El se detuvo, bajando sus centelleantes ojos azules hacia ella. -¿Casarnos?-, le preguntó y se echó a reír. -¿De dónde has sacado esa idea tan estúpida? Ya estoy casado-.
Volvió a embestirla. Ella permaneció tumbada bajo él, entumecida por el shock. Una ligera brisa movía las hojas por encima de su cabeza, y la luz del sol penetraba a través de ellas, cegándola. ¿Casado? Lo admitía, no sabia mucho sobre él ni sobre su familia, solo que no eran respetables, ¿pero una esposa?
El dolor y la ira la invadieron, y lo golpeó, cruzándole la cara con la mano.
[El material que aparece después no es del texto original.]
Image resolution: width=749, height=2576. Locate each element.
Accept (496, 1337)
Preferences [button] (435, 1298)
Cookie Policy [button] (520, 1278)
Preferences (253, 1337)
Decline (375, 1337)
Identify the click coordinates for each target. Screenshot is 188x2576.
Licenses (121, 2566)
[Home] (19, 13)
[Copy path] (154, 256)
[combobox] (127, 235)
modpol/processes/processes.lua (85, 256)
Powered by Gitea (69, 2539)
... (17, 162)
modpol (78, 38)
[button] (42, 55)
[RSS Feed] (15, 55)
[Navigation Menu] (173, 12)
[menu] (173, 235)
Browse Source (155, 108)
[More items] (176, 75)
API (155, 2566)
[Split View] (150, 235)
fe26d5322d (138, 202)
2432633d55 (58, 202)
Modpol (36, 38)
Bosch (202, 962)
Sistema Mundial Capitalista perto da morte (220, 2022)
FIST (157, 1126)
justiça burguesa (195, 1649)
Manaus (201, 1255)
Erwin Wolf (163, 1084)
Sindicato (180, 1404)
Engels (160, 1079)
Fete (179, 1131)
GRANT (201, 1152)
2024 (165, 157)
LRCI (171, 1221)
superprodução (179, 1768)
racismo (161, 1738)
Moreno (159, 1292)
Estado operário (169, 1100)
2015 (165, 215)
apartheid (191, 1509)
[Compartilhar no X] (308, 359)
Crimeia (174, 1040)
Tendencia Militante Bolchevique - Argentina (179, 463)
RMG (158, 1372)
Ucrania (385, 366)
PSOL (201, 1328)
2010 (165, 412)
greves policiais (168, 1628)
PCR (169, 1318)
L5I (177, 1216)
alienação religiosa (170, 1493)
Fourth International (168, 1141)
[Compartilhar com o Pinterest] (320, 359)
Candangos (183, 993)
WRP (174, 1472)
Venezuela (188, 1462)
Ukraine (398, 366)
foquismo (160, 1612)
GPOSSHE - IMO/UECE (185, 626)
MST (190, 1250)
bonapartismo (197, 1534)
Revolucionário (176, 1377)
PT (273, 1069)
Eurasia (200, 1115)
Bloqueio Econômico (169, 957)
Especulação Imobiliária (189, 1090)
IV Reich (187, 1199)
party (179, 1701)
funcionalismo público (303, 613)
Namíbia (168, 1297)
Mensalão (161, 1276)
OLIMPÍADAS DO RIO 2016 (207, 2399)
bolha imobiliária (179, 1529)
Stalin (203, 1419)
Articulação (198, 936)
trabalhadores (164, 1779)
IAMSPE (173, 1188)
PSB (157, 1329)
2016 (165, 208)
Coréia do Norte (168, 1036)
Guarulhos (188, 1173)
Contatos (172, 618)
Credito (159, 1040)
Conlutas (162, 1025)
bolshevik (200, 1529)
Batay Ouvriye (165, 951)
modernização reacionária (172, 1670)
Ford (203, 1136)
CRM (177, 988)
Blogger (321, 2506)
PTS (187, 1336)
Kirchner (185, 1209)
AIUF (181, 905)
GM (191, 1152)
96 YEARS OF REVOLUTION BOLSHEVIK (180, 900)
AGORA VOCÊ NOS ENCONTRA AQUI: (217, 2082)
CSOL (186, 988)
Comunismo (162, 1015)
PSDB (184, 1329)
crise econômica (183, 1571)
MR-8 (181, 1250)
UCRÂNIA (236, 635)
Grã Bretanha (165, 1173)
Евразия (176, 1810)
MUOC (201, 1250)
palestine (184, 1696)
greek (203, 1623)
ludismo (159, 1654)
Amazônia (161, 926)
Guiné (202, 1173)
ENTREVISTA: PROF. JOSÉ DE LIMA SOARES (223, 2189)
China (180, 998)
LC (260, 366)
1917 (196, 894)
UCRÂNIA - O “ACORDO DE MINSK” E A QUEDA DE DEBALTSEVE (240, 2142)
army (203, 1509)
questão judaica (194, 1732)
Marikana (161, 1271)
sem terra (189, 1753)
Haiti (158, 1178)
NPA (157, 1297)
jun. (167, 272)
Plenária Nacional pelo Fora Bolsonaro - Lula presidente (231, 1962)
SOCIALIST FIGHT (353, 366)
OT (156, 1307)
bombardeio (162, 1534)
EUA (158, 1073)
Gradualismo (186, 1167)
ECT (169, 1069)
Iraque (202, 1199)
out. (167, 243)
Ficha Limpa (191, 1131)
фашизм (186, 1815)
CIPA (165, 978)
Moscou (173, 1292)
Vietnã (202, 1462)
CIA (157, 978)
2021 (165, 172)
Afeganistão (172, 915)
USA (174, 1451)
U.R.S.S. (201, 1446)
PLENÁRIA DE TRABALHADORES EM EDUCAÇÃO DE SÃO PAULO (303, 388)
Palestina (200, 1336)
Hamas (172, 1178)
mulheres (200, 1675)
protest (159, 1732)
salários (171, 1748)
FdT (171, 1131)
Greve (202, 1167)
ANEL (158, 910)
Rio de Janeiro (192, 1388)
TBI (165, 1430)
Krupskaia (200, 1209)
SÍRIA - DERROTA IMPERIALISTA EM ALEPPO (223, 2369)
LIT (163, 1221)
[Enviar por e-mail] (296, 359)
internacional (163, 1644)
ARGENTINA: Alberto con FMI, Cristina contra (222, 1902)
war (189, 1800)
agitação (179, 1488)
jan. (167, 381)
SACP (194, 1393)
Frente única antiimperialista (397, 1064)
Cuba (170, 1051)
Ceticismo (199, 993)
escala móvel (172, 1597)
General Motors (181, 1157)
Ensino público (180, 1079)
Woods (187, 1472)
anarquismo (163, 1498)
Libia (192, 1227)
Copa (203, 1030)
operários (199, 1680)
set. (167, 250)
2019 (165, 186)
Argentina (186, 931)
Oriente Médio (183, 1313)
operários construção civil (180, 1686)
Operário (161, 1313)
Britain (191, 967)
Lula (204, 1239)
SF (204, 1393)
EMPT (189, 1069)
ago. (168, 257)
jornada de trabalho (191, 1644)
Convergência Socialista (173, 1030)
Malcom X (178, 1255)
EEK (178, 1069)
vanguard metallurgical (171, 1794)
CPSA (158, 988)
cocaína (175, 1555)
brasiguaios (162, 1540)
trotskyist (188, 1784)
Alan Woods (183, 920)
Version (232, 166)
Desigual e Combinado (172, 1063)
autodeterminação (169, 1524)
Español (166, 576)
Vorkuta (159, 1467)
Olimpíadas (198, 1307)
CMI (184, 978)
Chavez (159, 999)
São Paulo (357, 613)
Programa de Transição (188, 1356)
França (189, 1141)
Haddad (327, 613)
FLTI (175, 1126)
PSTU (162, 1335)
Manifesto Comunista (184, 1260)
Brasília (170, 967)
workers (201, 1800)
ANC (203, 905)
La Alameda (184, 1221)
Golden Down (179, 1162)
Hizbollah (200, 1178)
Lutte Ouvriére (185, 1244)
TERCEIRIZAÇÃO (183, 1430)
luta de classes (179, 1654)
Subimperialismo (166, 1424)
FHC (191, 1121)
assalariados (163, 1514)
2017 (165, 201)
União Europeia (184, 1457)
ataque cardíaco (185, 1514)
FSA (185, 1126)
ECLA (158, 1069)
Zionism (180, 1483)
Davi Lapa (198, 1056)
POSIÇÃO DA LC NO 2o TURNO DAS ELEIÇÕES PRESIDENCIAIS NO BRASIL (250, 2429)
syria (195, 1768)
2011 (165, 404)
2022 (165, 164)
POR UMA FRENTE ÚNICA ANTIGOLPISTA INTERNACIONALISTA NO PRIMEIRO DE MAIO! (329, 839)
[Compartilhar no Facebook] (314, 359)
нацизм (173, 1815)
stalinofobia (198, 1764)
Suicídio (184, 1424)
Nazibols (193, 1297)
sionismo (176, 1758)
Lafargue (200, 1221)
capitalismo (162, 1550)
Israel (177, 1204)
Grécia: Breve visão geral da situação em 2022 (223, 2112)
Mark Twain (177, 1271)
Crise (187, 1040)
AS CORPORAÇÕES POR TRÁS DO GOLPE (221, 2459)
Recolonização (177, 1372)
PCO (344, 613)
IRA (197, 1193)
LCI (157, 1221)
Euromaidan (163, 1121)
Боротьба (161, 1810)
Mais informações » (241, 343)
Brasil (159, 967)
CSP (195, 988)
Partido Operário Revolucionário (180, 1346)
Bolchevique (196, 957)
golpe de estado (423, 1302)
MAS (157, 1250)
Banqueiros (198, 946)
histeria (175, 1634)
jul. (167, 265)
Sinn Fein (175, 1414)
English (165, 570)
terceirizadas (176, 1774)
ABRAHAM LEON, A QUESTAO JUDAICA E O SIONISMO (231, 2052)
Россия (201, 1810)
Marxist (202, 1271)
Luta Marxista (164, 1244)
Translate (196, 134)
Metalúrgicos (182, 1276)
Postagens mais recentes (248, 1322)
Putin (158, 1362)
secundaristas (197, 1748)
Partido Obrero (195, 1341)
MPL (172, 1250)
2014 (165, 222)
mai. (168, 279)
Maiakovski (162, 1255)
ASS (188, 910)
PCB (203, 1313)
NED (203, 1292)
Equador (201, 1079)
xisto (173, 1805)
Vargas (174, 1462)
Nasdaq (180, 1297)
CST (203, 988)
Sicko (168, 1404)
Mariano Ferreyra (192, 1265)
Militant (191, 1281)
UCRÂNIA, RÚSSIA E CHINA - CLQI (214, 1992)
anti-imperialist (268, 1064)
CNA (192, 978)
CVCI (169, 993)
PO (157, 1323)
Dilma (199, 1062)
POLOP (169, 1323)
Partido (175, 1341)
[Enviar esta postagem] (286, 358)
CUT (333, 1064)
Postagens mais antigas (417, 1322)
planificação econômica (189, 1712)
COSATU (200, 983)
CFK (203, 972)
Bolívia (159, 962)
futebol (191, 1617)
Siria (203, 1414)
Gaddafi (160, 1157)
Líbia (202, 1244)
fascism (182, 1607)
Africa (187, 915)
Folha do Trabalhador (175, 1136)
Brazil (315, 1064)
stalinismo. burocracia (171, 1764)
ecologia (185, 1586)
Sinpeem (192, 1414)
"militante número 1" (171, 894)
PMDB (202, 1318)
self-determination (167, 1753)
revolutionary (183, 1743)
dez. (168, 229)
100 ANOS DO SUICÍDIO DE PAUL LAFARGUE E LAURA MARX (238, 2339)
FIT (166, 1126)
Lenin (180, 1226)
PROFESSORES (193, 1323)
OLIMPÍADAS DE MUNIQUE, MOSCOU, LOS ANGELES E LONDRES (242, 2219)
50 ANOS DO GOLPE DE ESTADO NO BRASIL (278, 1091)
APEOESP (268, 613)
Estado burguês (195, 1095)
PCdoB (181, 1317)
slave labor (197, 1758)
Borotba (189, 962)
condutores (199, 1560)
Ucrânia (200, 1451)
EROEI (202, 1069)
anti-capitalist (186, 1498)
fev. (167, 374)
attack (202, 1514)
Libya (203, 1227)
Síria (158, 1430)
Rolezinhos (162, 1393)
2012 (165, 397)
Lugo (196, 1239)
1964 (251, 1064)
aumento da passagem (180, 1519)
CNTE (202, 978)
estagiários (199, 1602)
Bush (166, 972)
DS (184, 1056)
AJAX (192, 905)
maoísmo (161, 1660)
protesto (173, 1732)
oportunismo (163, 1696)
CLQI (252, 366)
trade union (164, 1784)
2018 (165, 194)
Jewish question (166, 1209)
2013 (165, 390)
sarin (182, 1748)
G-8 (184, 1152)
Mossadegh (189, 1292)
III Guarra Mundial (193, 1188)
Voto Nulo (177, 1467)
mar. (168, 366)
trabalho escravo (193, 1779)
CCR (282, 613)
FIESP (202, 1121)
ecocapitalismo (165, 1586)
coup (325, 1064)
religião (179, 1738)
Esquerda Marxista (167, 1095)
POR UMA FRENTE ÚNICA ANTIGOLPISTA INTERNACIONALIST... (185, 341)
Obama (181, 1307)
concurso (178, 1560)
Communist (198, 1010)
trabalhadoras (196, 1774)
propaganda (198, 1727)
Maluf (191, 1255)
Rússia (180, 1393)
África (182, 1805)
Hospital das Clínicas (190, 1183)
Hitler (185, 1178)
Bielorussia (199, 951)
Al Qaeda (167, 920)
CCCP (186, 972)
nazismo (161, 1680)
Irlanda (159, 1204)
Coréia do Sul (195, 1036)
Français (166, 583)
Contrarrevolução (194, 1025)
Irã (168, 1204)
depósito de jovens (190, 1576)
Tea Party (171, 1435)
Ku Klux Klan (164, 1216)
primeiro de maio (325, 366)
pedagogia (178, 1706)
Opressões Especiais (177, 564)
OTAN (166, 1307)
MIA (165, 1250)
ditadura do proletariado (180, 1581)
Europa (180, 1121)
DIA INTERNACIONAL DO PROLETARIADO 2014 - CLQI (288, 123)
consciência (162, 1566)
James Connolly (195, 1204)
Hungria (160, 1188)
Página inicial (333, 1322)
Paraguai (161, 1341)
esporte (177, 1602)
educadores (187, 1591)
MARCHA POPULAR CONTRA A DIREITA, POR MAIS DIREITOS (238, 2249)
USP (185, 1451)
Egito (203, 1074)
El le devolvió la bofetada y la agarró por las muñecas, sujetándoselas contra el suelo a ambos lados de la cabeza. -Maldita sea, ¿qué pasa contigo?-, estalló, con la furia ardiendo en sus ojos.
Ella luchaba contra él, tratando de quitárselo de encima, pero era demasiado pesado. Las lágrimas le escocían en los ojos y empezaron a deslizarse por sus sienes hacia el pelo. Su presencia dentro de ella se le hizo repentinamente insoportable, y cada embestida parecía rasparla como una lima oxidada. En el paroxismo de su dolor, pensó que se moriría si él continuaba. -¡Mentiroso!-, chilló, intentando liberar sus manos. -¡Tramposo! ¡Sal de mí! ¡Vete… vete a follarte a tu esposa!
– No me deja-, jadeó el, embistiéndola repetidamente con una expresión de cruel placer ante su forcejeo para escapar. -Acaba de tener un crío.